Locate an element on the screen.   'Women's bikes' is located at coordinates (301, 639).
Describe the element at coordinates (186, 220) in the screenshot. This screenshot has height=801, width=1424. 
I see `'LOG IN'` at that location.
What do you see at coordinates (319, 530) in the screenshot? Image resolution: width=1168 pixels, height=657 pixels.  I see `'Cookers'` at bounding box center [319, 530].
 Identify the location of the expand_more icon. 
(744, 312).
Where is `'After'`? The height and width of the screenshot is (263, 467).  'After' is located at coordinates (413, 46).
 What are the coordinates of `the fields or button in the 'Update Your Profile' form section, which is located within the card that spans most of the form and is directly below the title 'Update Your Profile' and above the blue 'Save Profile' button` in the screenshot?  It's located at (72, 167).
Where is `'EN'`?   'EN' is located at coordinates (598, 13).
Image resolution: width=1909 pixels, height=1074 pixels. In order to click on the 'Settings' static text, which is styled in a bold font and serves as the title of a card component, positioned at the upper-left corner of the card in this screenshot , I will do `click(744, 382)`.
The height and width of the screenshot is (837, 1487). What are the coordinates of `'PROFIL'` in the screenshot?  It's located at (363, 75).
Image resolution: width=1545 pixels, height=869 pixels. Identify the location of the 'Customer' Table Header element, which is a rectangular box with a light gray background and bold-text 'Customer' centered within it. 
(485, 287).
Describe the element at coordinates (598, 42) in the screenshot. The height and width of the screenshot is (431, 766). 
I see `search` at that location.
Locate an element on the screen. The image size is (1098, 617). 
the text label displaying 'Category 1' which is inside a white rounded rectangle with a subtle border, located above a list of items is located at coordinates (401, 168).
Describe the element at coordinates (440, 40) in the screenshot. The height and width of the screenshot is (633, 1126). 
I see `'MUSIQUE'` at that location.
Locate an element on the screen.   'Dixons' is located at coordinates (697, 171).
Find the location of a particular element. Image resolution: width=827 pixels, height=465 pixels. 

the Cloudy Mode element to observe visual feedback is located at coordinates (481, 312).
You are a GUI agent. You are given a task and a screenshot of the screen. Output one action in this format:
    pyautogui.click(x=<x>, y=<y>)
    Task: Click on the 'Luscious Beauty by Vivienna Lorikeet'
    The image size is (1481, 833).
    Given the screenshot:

--

- [DIRECTIONS FOR THIS TASK] Set down the entries above verbatim, from the line containing "What do you" up to and including the line containing "coordinates (598, 13).".

- [EXERCISE ANSWER]
What do you see at coordinates (319, 530) in the screenshot? Image resolution: width=1168 pixels, height=657 pixels.  I see `'Cookers'` at bounding box center [319, 530].
 Identify the location of the expand_more icon. 
(744, 312).
Where is `'After'`? The height and width of the screenshot is (263, 467).  'After' is located at coordinates (413, 46).
 What are the coordinates of `the fields or button in the 'Update Your Profile' form section, which is located within the card that spans most of the form and is directly below the title 'Update Your Profile' and above the blue 'Save Profile' button` in the screenshot?  It's located at (72, 167).
Where is `'EN'`?   'EN' is located at coordinates (598, 13).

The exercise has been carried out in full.